14.5.25

A marcelização de quase todos os partidos

 


«Quando, nas autárquicas de 1989, o candidato do PSD a Lisboa Marcelo Rebelo de Sousa decidiu dar um mergulho no Tejo e guiar um táxi pelas ruas da capital, caiu o Carmo e a Trindade.

Marcelo era “o Marcelo”. Por essa altura, já se sabia que “o Marcelo” era diferente de todos os outros políticos e estava sempre disposto às mais variadas maluqueiras. Marcelo é totalmente genuíno, sempre foi assim. Levou a sua personalidade para o cargo de Presidente da República, tornou-se “o Presidente do povo” – apesar dos dias piores – e mostrou abundantemente o seu peito desnudo nas televisões.

Esta campanha para as legislativas, talvez uma das mais desinteressantes de sempre, está a assistir à marcelização de quase todos os protagonistas. Já conhecemos o peito nu de Montenegro numa tarde de campanha eleitoral, e a capacidade de andar de mota de Pedro Nuno Santos. Entretanto, assistindo ao programa de Guilherme Geirinhas, ficámos a saber que Montenegro não pinta o cabelo, fez dieta, gosta de dormir com cortinas cerradas e acha que se o seu filho é bonito é porque “saiu ao pai”.

Pelo que já se sabe da antevisão do programa de Geirinhas, que vai nesta terça-feira para o ar, Pedro Nuno Santos já foi barrado numa discoteca e também tem capacidades de dar saltinhos ligeiramente ridículos lado a lado com o humorista.

O “engraçadismo” tomou conta desta campanha, muito mais do que a política. Os líderes dos principais partidos estiveram mais disponíveis para dar entrevistas a todos os programas de entretenimento e a todos os programas de humor e limitaram ao máximo as entrevistas à imprensa. Como aqui escreveu David Pontes, estiveram mais disponíveis para os humoristas do que para os jornalistas.
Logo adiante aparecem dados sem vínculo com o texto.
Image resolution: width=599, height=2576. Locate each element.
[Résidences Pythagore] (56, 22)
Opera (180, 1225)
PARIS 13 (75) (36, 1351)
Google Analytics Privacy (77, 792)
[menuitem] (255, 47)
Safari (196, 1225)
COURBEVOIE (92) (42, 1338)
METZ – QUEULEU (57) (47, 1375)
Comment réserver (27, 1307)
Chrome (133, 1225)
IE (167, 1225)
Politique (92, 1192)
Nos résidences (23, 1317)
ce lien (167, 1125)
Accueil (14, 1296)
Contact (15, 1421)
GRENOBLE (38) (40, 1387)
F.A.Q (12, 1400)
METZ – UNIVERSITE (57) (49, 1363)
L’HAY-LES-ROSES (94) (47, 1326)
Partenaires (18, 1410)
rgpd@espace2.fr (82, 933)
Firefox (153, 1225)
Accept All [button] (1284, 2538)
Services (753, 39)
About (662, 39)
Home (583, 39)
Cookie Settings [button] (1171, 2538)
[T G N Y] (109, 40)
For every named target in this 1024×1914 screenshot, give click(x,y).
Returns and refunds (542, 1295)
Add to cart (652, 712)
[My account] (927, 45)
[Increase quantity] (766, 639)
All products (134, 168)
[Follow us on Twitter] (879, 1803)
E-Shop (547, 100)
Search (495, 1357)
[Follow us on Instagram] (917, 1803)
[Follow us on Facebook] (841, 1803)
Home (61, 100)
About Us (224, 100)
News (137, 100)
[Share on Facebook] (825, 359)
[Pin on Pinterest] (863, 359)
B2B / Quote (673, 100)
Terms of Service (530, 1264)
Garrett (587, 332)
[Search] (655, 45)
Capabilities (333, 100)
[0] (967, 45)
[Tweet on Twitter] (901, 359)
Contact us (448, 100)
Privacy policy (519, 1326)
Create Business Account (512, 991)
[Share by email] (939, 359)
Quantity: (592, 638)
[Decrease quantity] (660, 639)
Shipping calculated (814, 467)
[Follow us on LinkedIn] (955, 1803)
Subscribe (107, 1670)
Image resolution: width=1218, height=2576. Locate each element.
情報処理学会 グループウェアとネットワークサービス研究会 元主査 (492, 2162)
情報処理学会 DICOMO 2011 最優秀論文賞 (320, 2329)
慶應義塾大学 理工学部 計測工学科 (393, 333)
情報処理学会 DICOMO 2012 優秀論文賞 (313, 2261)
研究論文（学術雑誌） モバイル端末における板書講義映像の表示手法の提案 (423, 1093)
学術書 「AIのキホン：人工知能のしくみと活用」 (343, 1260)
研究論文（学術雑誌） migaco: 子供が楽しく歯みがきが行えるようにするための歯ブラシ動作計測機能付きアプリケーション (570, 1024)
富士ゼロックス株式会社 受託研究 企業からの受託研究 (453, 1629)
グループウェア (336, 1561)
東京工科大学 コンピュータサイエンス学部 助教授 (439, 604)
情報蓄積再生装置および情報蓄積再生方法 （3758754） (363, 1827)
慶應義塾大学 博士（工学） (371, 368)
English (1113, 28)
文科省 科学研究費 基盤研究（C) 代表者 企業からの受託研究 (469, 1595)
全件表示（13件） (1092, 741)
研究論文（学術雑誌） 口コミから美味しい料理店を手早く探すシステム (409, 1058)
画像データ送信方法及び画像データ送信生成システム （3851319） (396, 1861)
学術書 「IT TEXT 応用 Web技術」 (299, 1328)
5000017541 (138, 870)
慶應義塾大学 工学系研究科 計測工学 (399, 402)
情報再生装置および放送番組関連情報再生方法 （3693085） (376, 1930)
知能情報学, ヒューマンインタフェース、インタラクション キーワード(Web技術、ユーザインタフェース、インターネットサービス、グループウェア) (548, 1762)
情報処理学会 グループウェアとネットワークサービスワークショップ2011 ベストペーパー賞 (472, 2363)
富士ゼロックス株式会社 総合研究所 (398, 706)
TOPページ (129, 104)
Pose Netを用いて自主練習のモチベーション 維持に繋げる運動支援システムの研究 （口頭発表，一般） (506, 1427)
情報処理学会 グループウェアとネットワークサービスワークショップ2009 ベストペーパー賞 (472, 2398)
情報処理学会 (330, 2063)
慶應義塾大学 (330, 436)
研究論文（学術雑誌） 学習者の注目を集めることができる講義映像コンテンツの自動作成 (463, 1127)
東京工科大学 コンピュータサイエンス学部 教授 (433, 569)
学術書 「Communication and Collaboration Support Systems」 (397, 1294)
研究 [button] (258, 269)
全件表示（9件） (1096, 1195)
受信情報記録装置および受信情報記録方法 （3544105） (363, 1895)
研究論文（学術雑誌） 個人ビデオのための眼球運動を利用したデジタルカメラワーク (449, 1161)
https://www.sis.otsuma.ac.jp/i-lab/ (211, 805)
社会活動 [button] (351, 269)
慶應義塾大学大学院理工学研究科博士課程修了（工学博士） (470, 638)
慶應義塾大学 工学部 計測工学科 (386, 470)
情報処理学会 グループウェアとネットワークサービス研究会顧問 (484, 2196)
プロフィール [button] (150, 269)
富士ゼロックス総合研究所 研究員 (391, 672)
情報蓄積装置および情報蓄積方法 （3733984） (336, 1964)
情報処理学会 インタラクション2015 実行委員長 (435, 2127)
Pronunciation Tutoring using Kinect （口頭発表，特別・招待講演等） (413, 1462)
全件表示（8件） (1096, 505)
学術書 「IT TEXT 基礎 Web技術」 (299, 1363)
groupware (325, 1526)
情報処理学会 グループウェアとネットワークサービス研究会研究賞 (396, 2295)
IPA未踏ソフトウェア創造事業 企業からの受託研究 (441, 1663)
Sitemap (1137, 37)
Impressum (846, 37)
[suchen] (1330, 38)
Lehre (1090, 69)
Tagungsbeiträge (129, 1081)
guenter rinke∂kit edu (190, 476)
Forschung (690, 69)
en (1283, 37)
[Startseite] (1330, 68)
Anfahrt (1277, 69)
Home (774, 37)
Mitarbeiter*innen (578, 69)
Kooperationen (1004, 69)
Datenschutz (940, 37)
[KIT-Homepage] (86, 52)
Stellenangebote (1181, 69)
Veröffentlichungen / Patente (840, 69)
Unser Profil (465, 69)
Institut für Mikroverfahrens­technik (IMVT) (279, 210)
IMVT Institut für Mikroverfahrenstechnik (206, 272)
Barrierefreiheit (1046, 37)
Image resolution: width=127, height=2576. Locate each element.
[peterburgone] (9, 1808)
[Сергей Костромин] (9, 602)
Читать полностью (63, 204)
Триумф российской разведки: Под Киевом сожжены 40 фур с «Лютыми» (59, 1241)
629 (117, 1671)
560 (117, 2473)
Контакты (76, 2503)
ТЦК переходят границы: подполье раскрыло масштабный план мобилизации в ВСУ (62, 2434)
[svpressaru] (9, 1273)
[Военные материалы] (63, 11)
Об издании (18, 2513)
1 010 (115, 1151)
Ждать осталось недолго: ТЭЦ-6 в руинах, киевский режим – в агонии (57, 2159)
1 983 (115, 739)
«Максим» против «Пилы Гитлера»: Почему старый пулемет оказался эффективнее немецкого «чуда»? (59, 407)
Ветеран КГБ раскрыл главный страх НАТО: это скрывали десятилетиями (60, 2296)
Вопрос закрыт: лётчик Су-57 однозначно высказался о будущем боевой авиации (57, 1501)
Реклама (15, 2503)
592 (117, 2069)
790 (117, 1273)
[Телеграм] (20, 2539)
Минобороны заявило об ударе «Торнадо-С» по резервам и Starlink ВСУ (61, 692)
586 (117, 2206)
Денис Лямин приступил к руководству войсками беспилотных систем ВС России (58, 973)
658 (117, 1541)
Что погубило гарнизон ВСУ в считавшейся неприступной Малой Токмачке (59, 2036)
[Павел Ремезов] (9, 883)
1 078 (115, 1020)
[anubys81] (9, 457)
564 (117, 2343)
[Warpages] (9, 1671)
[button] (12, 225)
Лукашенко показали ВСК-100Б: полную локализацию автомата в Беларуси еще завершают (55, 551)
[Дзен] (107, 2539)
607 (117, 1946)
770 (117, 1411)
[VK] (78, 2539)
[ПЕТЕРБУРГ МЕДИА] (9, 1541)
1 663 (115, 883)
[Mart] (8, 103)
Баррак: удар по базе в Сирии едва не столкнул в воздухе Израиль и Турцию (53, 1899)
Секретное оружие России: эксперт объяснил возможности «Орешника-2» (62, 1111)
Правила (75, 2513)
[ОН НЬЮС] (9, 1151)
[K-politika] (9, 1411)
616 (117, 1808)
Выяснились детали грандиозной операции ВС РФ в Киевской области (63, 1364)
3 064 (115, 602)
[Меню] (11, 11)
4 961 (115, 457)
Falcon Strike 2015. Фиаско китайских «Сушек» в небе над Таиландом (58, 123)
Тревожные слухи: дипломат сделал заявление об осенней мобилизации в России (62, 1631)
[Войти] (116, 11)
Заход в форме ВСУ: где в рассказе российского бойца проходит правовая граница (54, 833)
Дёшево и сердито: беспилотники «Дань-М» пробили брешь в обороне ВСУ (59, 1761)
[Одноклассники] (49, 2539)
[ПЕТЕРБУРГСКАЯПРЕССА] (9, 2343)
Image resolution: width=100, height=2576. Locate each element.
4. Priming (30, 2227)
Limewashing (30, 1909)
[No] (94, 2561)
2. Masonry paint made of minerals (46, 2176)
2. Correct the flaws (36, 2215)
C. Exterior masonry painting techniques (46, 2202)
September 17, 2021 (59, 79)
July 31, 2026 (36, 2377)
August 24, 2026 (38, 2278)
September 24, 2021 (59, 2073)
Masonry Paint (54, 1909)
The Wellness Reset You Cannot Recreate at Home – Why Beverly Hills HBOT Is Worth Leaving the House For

Mas a disputa sobre qual será o “candidato mais cool”, como escreveu Daniel Oliveira no Expresso, não se restringiu aos líderes dos mais votados. Para meu espanto, abri esta manhã o Instagram e vi Francisco Louçã, que sempre foi um institucional à sua maneira, a fazer um salto livre de cinco mil metros. Fiquei logo com vertigens. É verdade que Louçã estava a responder ao Chega que, com a educação habitual, o acusou de fazer a campanha de “bengala”, como se isso fosse um problema (era, no caso, preconceito idadista).

Temo pelas eleições do próximo ano: a tendência vai agravar-se.»